A protest against the Islamic State and Turkish-backed violence against Kurds in this September 2014 photograph. The protester is wearing the colours of the Rojava autonomous region. Credit: Montecruz Foto, CC BY-SA 2.0, via Wikimedia Commons.
These movements are not restricted to claiming grounded political power, but moving towards ecologically responsible living, equitable economies and cooperative businesses, social justice, cultural identity and diversity, alternative education, community health and representation of all sections of society, especially the historically marginalised.
They attempt to move towards a holistic vision called the “Flower of Transformation” where multiple, intersecting dimensions of justice and equity are attempted. The Global Tapestry of Alternatives, for instance, hopes to consolidate grounded radical democracy into a more global platform.

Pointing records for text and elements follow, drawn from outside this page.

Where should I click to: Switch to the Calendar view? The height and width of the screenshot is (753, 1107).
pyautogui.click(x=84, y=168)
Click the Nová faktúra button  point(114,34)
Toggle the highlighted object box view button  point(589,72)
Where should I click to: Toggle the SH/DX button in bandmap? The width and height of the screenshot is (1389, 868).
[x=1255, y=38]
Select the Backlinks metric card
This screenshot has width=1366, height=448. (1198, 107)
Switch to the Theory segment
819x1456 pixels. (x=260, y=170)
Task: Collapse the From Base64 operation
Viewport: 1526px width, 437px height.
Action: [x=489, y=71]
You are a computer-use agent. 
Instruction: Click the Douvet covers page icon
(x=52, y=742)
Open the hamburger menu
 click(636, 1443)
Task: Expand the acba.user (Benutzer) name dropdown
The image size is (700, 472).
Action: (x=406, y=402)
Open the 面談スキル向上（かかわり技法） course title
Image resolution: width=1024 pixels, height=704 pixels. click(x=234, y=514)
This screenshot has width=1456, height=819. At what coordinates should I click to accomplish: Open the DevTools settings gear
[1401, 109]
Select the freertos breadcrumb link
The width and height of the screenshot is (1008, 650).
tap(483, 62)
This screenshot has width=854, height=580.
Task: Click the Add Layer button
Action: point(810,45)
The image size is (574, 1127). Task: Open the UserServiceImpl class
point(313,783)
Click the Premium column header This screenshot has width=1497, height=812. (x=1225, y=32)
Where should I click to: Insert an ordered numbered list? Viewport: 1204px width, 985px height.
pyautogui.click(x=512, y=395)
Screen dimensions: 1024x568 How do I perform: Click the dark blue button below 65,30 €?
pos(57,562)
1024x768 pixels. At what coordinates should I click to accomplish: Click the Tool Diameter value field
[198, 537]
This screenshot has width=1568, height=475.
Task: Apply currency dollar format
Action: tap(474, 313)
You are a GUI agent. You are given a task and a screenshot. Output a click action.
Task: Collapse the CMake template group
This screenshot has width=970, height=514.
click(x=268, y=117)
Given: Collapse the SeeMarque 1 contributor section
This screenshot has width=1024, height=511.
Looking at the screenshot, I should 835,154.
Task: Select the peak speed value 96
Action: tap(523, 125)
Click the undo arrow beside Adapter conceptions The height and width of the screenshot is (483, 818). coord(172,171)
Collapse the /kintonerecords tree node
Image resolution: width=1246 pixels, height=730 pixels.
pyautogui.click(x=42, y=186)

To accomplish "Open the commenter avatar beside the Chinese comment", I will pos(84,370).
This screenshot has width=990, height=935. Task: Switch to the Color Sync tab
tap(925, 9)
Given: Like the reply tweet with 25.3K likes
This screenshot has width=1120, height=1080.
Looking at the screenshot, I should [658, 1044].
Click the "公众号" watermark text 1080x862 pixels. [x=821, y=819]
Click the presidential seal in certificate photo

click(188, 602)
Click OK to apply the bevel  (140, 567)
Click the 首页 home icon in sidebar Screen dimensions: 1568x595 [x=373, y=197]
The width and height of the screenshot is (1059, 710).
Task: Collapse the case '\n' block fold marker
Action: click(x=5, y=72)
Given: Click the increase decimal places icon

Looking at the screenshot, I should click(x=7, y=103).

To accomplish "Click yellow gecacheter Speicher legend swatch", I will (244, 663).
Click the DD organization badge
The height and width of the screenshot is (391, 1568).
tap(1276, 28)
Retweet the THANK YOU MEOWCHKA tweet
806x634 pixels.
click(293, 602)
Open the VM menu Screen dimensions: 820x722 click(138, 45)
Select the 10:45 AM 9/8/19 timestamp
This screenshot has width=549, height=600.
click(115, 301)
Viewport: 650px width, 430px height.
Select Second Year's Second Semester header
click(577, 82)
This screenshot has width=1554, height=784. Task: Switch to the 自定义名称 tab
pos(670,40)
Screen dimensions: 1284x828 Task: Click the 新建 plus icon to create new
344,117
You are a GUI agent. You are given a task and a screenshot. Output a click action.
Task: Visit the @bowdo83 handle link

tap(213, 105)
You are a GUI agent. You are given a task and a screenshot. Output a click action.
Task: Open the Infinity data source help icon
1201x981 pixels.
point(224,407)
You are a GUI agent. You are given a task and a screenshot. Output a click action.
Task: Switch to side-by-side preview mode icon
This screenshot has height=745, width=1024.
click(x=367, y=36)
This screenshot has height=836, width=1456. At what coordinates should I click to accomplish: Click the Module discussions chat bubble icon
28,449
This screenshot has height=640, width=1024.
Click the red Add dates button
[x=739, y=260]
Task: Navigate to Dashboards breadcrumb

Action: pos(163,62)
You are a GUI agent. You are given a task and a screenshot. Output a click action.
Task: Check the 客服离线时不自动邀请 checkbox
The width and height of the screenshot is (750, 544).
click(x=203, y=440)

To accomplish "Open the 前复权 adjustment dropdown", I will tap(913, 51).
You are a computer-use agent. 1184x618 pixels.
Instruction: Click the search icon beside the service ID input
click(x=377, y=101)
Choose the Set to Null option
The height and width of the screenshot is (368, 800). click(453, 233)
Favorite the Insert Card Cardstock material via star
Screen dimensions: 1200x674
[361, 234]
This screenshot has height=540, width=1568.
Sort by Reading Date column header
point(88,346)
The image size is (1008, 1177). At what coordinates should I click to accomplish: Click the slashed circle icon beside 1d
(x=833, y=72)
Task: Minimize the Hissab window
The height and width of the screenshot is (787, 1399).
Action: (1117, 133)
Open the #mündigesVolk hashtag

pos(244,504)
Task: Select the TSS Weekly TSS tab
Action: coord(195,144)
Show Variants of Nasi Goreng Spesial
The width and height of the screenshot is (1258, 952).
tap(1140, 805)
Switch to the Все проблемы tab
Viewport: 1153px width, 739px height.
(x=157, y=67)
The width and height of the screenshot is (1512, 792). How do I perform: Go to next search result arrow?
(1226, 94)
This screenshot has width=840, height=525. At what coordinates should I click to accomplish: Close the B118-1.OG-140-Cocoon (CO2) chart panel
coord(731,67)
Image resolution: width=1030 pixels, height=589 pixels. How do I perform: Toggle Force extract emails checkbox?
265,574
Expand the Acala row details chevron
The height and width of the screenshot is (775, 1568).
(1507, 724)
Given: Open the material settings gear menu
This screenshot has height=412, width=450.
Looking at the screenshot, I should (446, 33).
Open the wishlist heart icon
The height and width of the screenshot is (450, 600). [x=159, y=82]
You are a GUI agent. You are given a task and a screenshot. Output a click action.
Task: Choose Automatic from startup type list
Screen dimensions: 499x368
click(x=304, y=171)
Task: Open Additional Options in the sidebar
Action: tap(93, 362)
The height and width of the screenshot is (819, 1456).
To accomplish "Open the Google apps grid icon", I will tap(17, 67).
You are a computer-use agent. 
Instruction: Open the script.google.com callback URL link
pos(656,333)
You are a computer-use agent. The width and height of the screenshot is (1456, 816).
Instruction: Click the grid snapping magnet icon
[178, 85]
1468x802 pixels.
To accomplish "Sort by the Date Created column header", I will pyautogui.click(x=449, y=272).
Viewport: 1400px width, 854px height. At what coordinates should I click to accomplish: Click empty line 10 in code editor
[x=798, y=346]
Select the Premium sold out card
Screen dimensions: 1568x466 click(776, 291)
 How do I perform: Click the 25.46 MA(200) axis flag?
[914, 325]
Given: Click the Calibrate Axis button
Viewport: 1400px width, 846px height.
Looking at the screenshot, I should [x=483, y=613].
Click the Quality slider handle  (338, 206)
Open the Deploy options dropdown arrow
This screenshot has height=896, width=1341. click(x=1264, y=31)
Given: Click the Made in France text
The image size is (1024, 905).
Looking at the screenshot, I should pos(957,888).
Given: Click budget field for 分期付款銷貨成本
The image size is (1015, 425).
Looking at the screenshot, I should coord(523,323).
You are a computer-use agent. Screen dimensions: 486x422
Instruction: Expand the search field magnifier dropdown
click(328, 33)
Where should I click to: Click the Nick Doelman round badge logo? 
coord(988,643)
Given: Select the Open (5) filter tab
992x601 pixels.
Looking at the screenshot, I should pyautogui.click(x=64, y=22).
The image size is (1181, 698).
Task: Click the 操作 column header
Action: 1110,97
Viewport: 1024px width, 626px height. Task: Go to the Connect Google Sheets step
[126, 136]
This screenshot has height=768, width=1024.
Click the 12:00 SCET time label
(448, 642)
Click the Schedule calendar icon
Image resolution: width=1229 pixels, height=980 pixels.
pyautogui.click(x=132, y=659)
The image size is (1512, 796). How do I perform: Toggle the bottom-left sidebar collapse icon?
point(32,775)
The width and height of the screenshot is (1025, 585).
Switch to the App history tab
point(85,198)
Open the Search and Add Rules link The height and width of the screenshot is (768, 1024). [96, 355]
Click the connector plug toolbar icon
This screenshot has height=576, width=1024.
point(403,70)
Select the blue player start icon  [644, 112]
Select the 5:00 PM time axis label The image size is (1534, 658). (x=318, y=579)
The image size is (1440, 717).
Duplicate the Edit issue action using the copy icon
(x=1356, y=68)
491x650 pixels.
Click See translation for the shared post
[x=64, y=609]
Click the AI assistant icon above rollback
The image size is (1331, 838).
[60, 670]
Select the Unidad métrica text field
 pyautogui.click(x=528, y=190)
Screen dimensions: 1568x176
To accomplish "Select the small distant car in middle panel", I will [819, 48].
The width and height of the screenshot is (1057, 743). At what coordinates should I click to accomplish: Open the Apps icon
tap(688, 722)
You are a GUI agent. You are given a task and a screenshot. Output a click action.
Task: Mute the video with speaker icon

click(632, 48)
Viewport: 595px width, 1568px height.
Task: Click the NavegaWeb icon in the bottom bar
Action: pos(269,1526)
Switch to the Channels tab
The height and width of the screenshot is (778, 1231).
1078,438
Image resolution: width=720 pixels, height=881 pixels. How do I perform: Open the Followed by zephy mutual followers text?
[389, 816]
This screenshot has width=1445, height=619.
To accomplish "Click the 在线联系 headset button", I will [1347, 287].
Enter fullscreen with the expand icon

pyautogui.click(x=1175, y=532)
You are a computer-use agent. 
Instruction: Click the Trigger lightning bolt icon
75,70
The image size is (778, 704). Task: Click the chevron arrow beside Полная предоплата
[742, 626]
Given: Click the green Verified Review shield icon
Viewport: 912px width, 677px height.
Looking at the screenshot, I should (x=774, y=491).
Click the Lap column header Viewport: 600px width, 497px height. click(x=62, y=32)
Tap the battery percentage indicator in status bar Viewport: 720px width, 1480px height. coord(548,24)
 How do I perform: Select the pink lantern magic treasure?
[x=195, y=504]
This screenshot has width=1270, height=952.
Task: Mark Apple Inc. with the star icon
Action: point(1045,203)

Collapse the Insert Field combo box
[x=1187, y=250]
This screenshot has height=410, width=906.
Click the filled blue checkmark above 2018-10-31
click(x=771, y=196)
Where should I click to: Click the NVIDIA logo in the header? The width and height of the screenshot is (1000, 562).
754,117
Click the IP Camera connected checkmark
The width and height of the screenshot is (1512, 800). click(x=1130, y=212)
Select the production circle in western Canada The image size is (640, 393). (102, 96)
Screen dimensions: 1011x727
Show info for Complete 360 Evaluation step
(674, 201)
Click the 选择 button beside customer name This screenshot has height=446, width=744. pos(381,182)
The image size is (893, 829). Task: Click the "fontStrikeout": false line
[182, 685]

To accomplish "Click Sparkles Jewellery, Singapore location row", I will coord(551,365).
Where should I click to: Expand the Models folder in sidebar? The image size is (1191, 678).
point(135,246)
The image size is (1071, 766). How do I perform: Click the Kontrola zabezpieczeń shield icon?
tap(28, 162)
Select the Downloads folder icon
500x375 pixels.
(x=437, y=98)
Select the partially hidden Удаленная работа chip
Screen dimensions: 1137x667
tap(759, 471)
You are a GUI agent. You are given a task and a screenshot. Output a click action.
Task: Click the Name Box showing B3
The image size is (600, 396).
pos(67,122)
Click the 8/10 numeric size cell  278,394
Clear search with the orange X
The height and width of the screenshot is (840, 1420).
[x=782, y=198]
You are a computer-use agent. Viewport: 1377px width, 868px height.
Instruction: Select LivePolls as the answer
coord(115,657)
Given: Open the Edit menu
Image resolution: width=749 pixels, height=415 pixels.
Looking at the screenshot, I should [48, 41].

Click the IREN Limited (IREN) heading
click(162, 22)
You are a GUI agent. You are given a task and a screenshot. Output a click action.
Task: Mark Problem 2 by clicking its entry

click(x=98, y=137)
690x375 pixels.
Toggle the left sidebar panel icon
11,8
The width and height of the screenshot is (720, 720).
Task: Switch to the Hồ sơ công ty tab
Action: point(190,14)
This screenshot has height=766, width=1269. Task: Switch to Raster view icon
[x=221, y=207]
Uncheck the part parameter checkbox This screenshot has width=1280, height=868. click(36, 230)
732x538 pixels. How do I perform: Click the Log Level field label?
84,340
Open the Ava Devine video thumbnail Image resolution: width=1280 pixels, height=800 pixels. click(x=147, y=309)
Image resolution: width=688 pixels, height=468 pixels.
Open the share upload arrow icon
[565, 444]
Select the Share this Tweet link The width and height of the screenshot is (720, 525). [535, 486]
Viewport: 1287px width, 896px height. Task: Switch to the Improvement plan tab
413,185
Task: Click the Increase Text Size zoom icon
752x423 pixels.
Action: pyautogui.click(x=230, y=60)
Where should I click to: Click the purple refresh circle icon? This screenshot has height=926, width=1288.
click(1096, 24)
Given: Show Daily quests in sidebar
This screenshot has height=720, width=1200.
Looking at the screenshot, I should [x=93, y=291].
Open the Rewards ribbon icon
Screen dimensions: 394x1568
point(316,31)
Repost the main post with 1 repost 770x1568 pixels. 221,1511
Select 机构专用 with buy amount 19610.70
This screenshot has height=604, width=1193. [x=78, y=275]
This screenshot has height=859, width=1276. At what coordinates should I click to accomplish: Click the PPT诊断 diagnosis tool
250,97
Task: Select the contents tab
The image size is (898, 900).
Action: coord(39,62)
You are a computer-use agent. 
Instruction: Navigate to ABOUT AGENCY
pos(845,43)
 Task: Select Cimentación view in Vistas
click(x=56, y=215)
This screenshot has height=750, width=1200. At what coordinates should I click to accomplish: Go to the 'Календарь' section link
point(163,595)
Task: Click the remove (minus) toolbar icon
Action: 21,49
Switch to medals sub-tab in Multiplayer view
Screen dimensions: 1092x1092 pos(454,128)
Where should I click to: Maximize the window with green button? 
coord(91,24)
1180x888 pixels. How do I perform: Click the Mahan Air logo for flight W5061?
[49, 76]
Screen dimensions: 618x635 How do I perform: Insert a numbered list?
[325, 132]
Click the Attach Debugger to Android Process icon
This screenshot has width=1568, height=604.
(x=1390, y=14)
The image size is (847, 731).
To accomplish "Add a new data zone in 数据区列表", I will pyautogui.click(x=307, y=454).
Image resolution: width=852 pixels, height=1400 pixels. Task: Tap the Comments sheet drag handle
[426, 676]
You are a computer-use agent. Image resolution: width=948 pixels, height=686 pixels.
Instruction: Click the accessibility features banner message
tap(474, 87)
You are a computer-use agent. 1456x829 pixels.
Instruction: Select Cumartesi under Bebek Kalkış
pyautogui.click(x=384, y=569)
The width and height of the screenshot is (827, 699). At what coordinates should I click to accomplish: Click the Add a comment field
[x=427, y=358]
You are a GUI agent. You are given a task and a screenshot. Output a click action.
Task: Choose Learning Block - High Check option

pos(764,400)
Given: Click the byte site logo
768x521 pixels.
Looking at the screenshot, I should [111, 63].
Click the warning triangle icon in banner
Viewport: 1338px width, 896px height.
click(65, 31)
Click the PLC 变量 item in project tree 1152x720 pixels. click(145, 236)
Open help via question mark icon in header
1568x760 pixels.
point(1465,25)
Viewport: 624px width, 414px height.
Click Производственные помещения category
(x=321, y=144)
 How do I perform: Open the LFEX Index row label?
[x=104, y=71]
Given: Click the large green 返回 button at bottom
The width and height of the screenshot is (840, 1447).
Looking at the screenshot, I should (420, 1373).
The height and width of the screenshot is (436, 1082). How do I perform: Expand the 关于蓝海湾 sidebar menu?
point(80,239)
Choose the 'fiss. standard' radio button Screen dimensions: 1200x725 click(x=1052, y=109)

It is surprising that many so-called revolutionary movements, including those on the Left, have ignored the practice, theory and potential of radical democracy. They forget the original meaning of democracy – demos=people, cracy=rule – and remain focused on “capturing the state”, despite historical evidence of the futility of such an approach if not accompanied by enabling people on the ground to be their own decision-makers.
They, in fact, even ignore the evidence of thousands of years of self-organisation by human communities. As the late anthropologist David Graeber said,
“The basic principles of anarchism – self-organisation, voluntary association, mutual aid – have been around as long as humanity.”
They often also do not question the approach of industrial modernity, though they challenge its capitalist underpinnings – and in so doing, fail to interrogate policies that socialist countries, such as Russia and China, have pursued, entailing undemocratic, repressive measures against their own populations through imperialist practices of occupying lands and economies of less powerful nations.
But many in the newer Left movements are seeking deeper forms of democracy, and finding new interpretations of Marxism that support ecological, feminist approaches. In so doing, they would do well to align with radical Gandhians, ecofeminists, Indigenous peoples and small-scale peasant-fisher movements and those arguing that other species too need to be core participants in decision-making (in what a couple of us have called “earthy governance”).
Many are realising that the nation-state, and the model of electoral politics that underpins it, is a dead-end. Since we are embedded within such political systems, we must continue to fight for major electoral reforms and reinforcing independent institutions of the state like the judiciary, in the short run. But the longer-term vision has to be the grounding of power in the hands of every person and every collective (human and non-human) that they are a part of. Too many decades have been lost to the myth that liberal democracies will deliver.
Ashish Kothari is with Kalpavriksh, Vikalp Sangam, and Global Tapestry of Alternatives.